Copy the listing word for word, starting with the line that contains "At what (x,y)" and continuing through the end of the listing, with both ends included. Leave the pictures out of your copy.
Top of Extracted information
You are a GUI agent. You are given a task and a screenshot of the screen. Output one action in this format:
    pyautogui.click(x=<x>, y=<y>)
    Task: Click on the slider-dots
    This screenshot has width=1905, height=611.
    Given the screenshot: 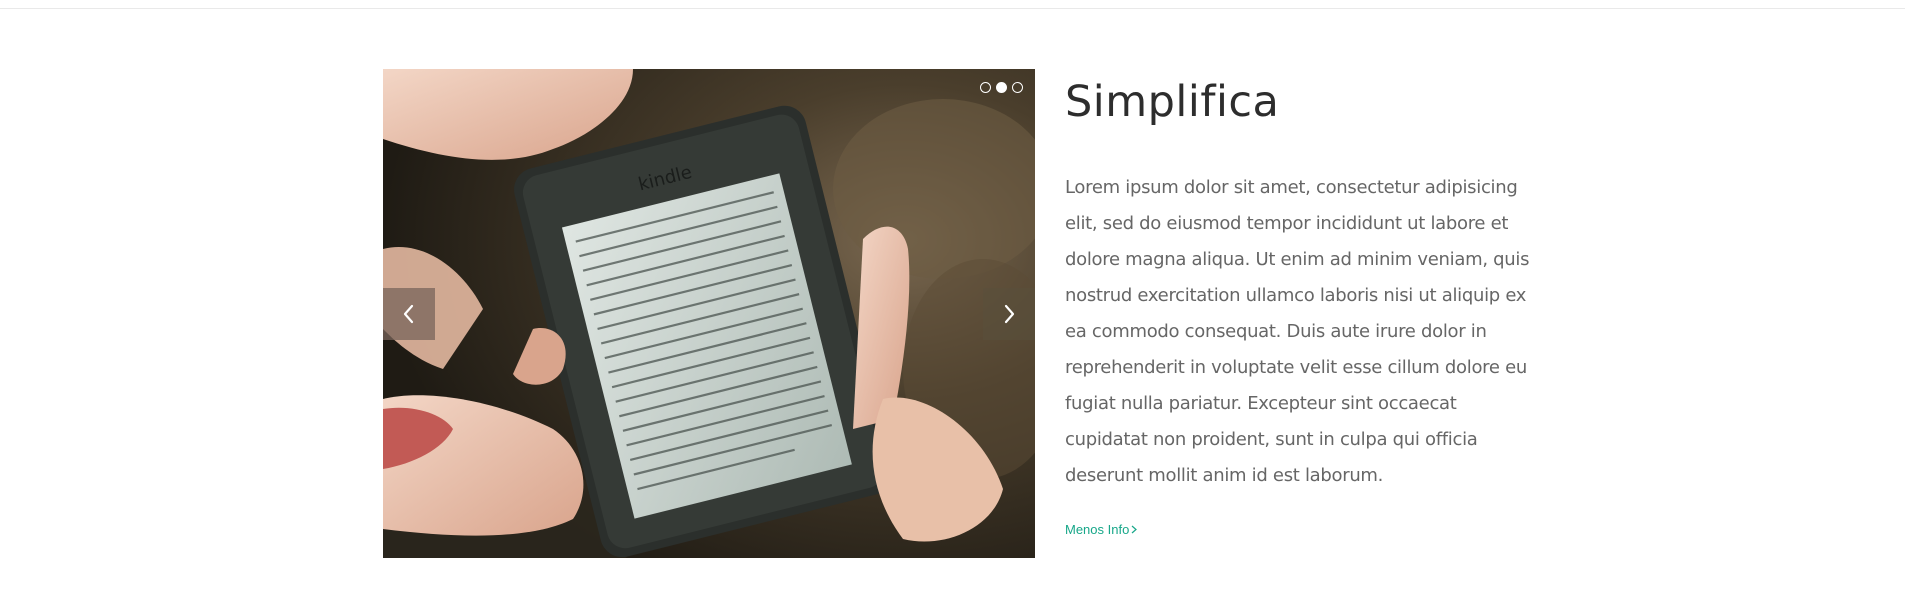 What is the action you would take?
    pyautogui.click(x=1002, y=88)
    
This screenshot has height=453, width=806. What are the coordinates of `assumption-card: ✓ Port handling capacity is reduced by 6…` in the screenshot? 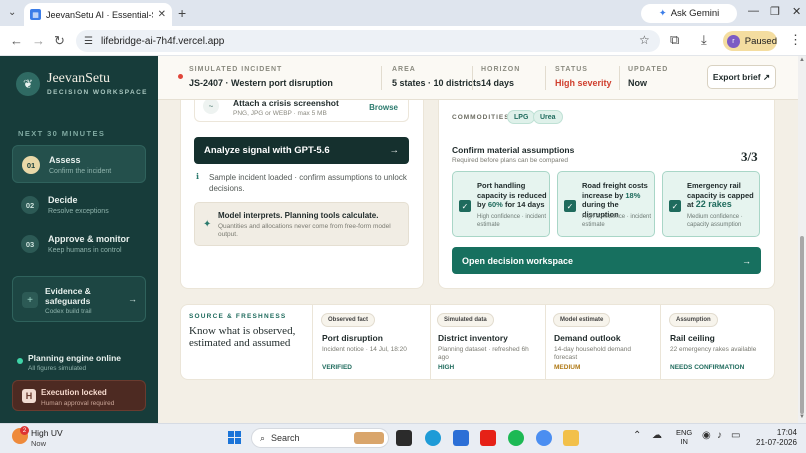 It's located at (501, 204).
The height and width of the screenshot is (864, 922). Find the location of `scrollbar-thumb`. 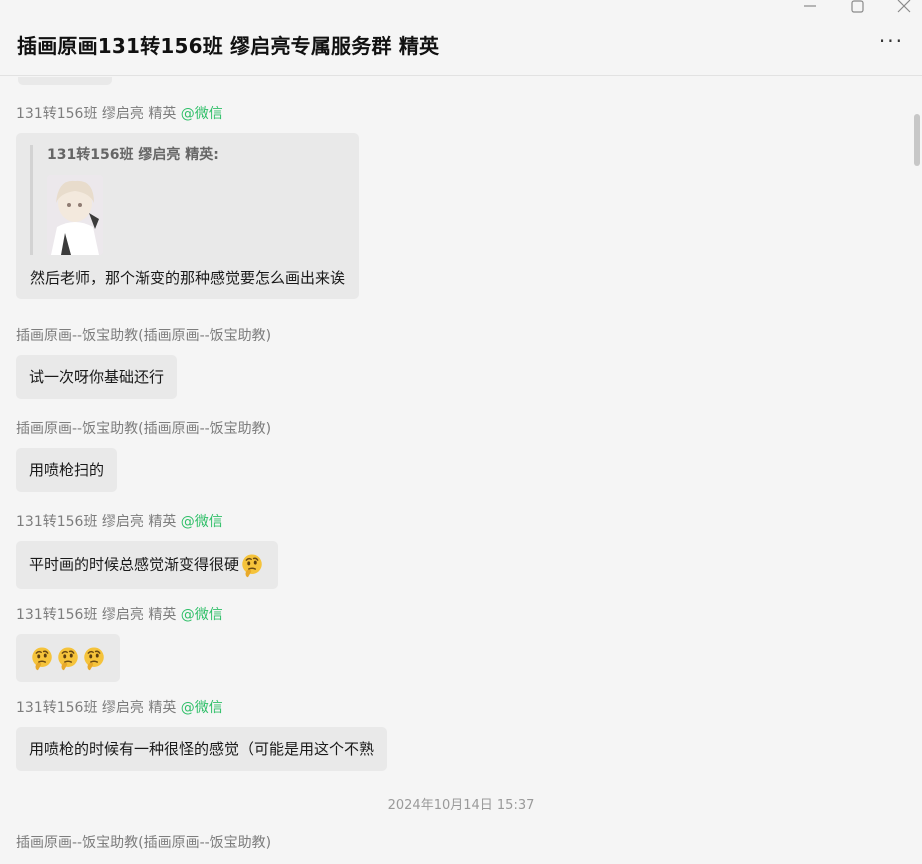

scrollbar-thumb is located at coordinates (917, 140).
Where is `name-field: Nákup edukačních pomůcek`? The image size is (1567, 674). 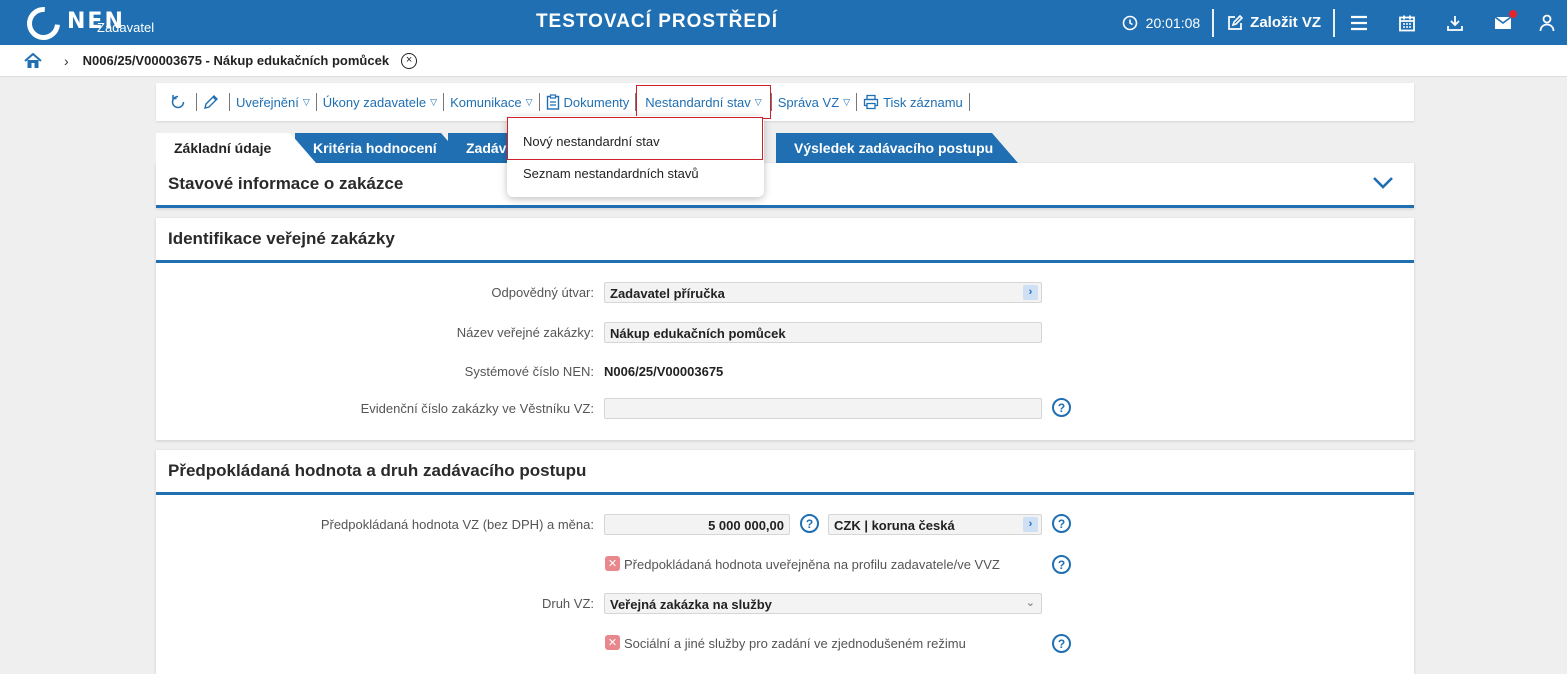 name-field: Nákup edukačních pomůcek is located at coordinates (823, 332).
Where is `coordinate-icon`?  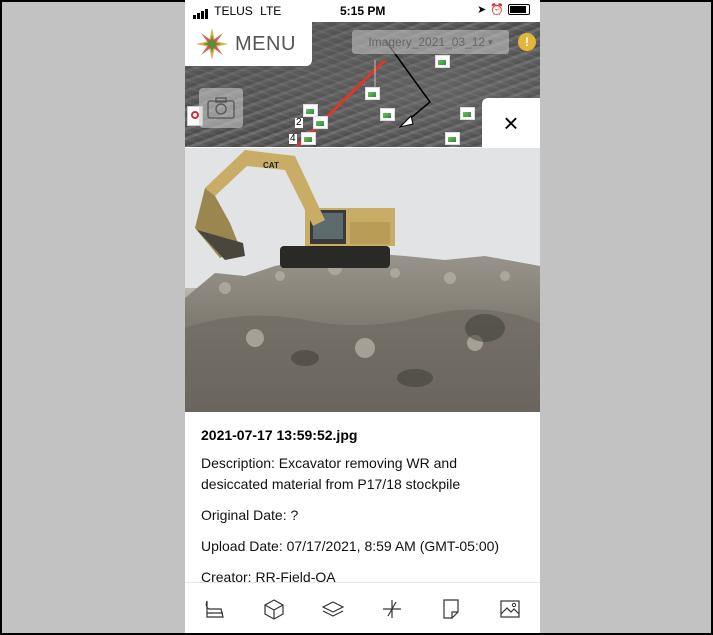 coordinate-icon is located at coordinates (392, 608).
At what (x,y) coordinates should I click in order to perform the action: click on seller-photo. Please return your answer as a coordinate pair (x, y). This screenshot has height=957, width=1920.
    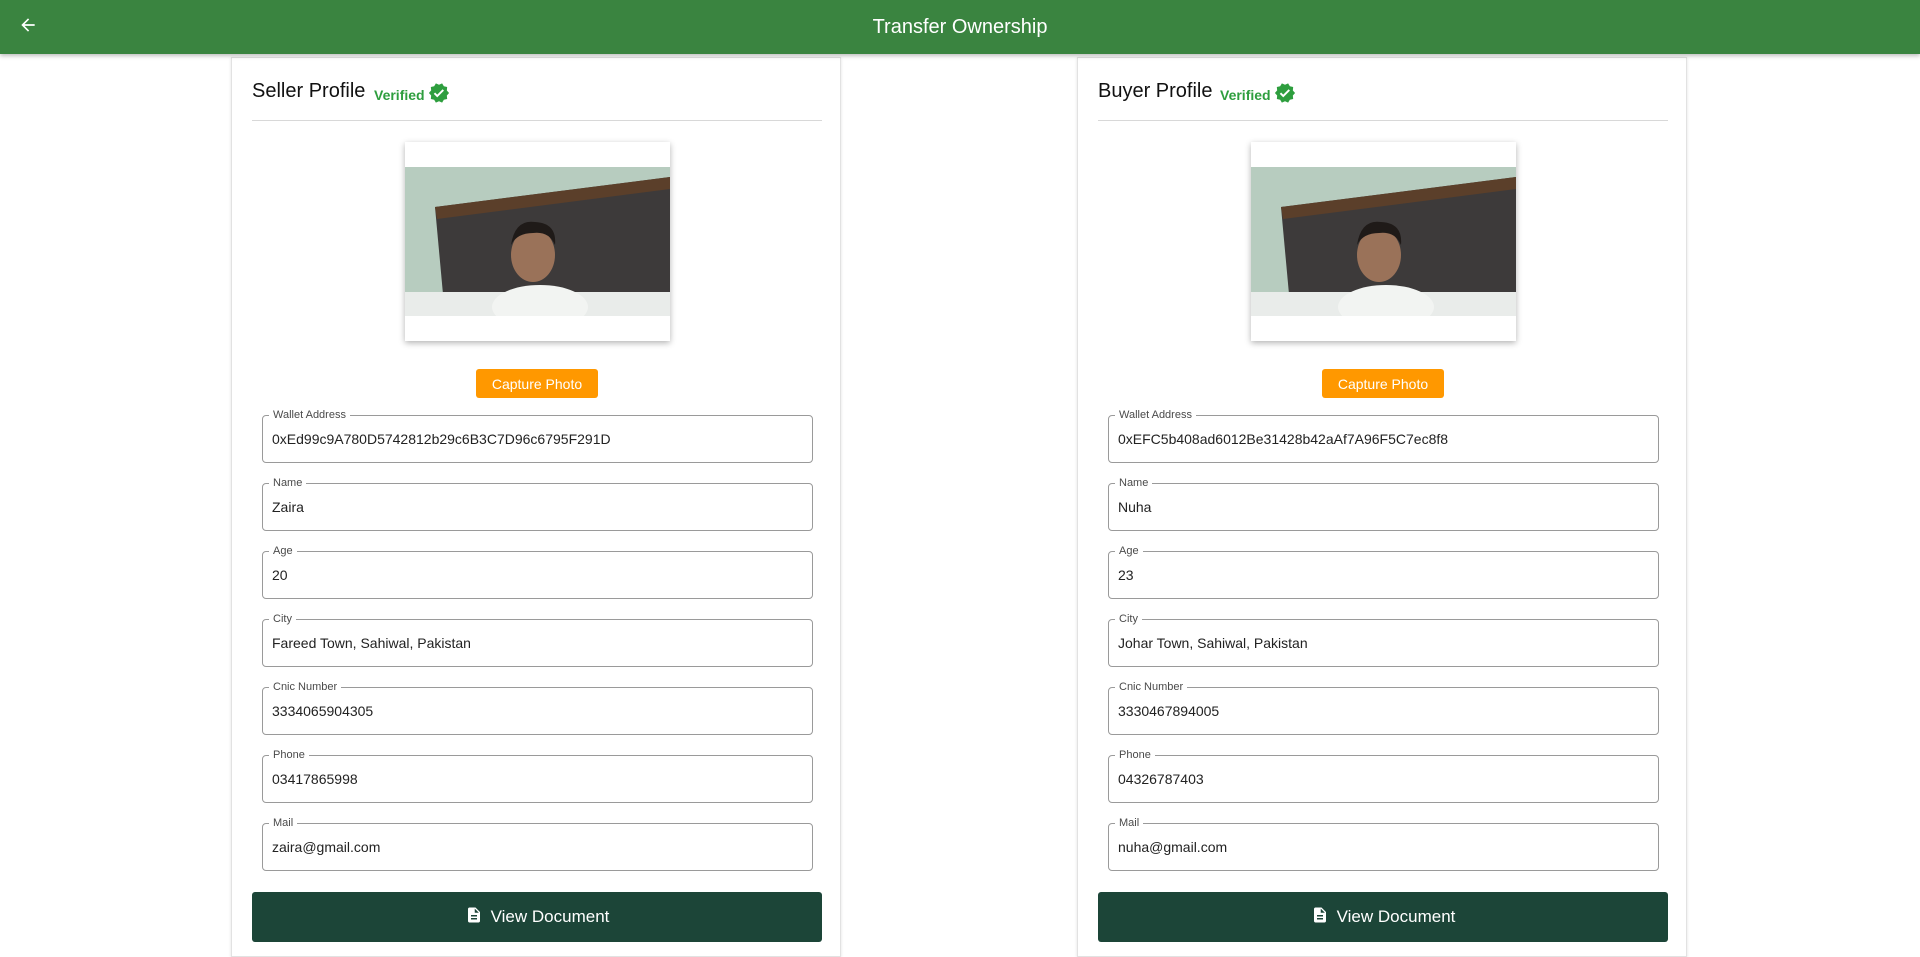
    Looking at the image, I should click on (538, 242).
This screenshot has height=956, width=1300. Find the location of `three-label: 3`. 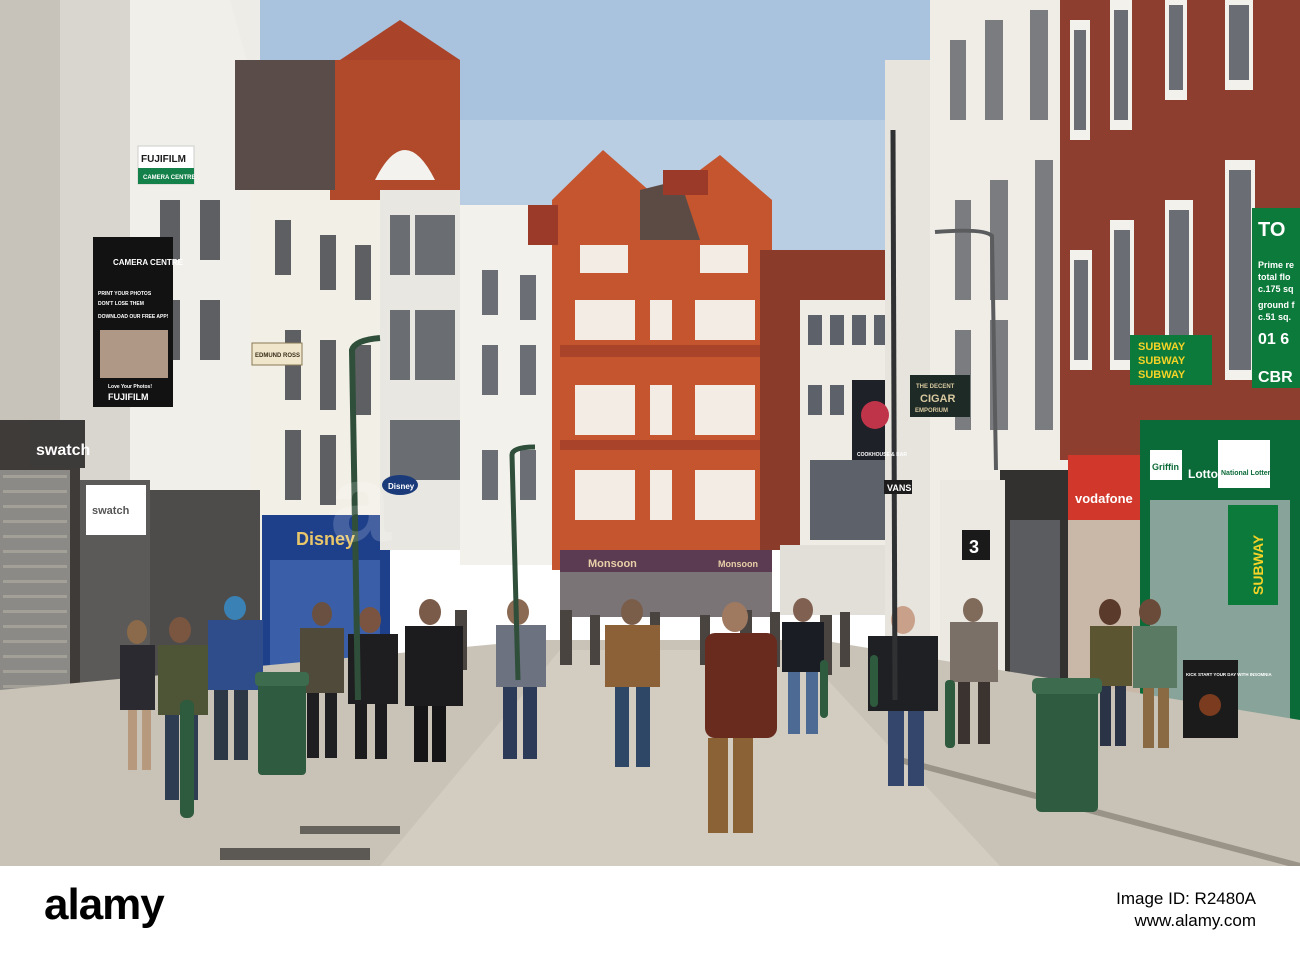

three-label: 3 is located at coordinates (974, 547).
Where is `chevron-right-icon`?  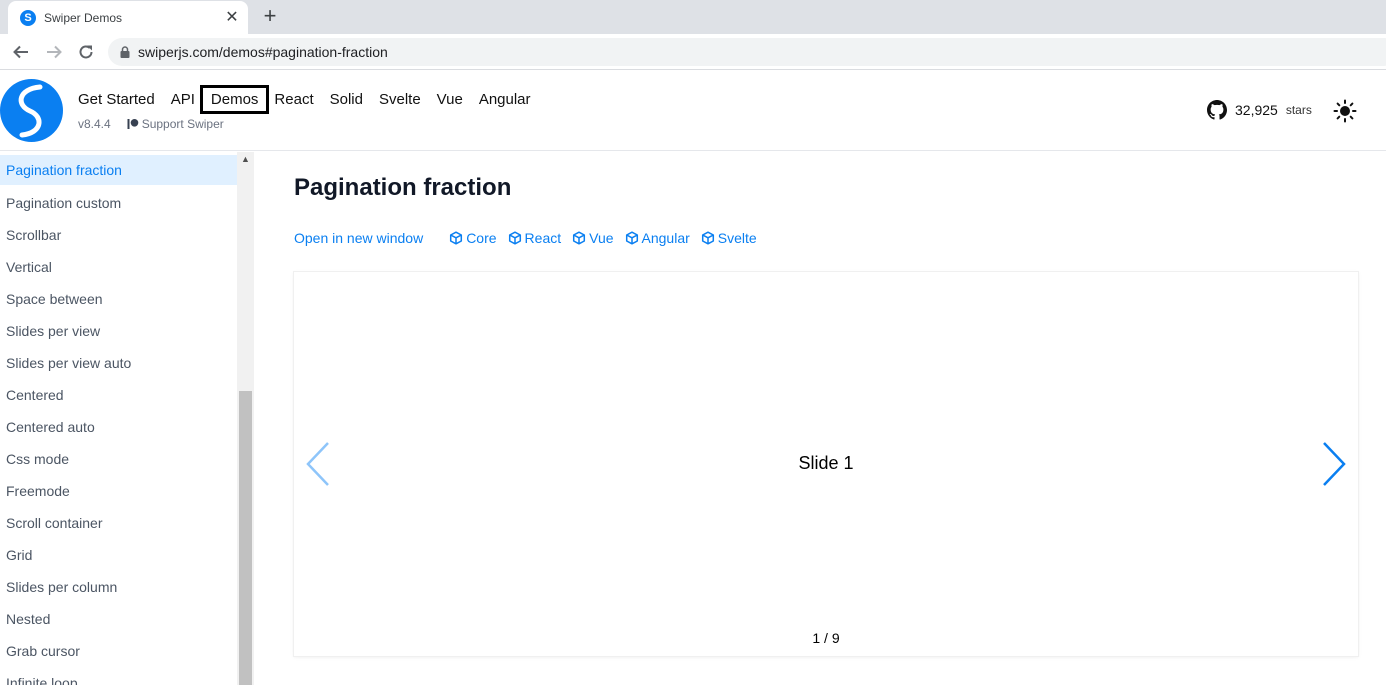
Bottom of Extracted information
* Exercise output
At what (x,y) coordinates should I click in order to perform the action: click on seller-photo. Please return your answer as a coordinate pair (x, y). This screenshot has height=957, width=1920.
    Looking at the image, I should click on (538, 242).
This screenshot has height=956, width=1300. Find the location of `three-label: 3`. 

three-label: 3 is located at coordinates (974, 547).
Where is `chevron-right-icon`?  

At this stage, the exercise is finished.